• **PROBLEM TO SOLVE**: Take each line below that has "checkbox" and copy it.

**** MATERIAL FOR THE TASK

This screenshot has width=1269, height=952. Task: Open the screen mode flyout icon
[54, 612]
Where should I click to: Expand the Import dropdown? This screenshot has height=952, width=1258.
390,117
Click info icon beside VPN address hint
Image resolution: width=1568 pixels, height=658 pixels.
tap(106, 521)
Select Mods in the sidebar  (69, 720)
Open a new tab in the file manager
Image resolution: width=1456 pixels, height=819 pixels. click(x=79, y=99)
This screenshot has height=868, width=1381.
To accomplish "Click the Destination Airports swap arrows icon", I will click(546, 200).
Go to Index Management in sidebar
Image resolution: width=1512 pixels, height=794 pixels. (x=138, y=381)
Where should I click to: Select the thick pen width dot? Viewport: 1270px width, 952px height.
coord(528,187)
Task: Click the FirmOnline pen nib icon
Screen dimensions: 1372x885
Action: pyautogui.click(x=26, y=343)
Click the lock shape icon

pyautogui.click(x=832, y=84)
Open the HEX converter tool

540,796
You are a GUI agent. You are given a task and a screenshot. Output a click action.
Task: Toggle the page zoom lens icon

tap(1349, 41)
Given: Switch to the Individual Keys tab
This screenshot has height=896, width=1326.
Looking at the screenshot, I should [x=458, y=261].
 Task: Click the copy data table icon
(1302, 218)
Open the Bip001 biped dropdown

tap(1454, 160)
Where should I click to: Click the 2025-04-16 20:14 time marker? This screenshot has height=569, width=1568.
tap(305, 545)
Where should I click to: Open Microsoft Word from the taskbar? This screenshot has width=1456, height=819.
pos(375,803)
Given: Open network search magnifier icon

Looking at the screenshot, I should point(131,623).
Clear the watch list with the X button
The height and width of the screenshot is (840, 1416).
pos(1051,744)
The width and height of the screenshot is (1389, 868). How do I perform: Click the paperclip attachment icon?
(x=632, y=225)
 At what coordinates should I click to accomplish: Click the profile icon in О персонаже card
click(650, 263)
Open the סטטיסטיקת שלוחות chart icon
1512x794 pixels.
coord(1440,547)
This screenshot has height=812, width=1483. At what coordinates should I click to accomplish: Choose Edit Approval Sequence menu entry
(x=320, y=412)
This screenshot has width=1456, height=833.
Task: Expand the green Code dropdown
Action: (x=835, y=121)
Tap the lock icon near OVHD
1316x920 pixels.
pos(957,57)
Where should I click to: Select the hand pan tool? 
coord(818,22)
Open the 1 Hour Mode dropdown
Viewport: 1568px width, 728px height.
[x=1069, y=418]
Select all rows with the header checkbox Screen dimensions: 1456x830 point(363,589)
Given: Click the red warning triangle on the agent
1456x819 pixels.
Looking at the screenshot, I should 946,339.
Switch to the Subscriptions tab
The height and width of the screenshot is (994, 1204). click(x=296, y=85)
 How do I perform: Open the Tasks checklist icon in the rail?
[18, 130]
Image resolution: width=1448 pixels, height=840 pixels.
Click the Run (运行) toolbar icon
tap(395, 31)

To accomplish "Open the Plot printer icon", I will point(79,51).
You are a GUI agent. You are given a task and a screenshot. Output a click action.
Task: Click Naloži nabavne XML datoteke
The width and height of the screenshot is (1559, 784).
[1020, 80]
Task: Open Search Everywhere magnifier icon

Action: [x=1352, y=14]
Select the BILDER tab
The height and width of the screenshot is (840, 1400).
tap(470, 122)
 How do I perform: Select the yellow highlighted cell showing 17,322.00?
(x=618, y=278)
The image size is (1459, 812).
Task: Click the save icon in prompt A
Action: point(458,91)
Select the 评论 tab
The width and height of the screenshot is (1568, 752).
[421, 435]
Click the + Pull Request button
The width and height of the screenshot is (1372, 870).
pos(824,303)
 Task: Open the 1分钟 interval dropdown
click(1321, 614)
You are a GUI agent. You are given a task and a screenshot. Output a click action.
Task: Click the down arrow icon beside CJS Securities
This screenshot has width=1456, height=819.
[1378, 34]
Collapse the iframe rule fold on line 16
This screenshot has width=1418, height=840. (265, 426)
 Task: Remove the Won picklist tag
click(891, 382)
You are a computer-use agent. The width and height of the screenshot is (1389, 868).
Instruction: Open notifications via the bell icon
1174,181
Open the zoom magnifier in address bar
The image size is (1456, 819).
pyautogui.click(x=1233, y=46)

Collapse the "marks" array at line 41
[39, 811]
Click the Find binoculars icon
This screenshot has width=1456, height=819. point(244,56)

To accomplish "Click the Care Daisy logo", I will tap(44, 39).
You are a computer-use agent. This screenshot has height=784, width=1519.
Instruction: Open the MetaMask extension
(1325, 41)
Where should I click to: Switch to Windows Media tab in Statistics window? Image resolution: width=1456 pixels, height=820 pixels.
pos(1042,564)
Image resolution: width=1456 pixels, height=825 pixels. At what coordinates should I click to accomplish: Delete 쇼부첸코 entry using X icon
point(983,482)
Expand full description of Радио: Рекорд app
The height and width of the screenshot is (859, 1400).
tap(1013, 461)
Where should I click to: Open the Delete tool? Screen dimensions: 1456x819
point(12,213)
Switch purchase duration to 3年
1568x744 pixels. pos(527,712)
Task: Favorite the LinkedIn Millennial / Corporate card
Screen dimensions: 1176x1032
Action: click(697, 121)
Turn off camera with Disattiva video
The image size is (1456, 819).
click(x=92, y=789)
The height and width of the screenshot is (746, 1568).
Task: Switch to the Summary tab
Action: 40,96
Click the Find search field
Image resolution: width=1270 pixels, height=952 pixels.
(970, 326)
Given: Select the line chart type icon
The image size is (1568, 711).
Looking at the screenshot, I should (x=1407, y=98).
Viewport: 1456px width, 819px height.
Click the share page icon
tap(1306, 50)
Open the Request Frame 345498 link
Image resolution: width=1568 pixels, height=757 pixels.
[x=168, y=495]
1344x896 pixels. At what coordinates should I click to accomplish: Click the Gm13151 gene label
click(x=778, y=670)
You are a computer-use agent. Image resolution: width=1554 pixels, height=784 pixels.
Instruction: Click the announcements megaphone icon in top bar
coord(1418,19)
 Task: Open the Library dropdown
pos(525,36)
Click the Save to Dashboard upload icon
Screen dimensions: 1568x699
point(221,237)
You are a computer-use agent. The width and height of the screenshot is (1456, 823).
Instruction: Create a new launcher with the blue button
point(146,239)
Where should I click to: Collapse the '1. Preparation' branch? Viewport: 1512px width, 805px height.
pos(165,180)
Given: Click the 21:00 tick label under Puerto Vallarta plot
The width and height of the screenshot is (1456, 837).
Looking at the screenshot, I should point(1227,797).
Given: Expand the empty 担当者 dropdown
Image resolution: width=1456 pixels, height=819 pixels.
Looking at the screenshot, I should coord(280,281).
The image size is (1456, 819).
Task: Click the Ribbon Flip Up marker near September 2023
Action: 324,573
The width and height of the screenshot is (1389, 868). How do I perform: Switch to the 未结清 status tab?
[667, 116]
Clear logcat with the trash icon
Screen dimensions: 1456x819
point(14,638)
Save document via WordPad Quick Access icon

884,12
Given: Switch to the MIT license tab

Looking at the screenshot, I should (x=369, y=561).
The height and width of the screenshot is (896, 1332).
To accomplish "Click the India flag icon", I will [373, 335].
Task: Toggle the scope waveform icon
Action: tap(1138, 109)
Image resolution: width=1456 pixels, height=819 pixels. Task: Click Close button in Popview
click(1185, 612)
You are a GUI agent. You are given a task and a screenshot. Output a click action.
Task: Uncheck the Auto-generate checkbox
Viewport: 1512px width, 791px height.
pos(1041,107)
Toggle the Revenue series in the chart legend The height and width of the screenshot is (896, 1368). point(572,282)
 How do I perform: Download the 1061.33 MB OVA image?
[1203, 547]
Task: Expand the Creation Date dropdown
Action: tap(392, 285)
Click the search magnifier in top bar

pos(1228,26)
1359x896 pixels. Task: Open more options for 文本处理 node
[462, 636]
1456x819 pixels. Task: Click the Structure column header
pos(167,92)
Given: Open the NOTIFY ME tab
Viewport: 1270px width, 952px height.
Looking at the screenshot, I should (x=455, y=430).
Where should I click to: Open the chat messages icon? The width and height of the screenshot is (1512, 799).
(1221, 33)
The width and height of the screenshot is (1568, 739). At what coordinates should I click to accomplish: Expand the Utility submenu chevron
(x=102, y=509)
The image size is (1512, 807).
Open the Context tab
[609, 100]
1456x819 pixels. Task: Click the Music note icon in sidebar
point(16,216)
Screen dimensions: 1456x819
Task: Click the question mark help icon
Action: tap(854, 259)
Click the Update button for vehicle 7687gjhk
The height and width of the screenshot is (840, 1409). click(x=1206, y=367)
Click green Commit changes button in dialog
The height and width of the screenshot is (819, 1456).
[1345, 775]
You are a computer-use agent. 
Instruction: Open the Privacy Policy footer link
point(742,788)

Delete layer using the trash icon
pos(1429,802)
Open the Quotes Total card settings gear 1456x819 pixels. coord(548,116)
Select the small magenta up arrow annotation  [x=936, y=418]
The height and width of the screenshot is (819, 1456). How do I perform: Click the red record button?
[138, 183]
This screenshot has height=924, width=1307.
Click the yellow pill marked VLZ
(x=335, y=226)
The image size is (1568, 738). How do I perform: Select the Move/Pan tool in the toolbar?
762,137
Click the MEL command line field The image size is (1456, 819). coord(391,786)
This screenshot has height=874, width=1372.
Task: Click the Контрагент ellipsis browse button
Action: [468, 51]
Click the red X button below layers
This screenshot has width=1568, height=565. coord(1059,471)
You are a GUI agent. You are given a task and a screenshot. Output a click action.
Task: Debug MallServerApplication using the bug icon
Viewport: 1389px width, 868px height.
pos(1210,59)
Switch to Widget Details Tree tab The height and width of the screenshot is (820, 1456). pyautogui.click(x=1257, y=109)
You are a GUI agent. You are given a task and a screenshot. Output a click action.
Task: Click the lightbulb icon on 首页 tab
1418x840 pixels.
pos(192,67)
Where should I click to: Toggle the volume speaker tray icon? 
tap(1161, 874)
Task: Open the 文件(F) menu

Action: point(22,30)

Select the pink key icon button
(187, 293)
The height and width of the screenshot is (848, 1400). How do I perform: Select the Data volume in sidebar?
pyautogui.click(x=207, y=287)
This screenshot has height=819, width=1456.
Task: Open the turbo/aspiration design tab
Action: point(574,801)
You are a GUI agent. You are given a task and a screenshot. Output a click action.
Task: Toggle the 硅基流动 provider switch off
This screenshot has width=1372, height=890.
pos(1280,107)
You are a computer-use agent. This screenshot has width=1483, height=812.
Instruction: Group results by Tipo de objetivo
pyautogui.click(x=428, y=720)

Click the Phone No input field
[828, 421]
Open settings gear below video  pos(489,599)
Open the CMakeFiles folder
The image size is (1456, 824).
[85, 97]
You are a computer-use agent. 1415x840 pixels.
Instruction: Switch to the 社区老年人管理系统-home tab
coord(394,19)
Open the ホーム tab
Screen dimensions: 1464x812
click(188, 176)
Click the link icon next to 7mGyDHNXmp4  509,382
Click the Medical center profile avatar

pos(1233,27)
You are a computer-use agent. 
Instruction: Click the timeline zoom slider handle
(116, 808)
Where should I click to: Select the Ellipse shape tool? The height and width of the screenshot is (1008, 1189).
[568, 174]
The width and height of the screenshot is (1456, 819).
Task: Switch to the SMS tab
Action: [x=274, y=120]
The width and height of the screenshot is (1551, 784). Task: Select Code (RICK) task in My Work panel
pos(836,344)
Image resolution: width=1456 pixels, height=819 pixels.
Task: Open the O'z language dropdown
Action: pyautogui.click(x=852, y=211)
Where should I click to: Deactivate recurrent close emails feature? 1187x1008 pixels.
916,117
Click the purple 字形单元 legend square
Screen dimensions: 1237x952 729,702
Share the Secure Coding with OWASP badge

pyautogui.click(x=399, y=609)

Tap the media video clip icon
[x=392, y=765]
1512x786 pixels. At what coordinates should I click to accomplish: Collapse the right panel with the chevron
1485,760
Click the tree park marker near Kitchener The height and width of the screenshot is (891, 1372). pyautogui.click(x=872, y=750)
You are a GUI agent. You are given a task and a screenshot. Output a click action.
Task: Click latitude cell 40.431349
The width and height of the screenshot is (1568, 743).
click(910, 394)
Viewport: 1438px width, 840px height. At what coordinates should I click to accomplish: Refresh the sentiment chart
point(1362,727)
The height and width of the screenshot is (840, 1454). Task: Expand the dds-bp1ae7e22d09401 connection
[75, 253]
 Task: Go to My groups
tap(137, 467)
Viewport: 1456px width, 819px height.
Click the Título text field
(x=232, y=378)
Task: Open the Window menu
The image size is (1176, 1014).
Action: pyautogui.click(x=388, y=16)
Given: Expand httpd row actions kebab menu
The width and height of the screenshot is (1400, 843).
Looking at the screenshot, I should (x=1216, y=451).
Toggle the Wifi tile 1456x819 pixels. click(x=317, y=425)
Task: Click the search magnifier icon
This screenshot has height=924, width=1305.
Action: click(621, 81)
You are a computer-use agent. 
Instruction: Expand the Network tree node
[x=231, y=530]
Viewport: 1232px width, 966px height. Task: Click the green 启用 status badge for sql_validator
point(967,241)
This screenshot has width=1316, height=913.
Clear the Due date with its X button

********

• **TASK RESULT**:
Select all rows with the header checkbox Screen dimensions: 1456x830 point(363,589)
Task: Uncheck the Auto-generate checkbox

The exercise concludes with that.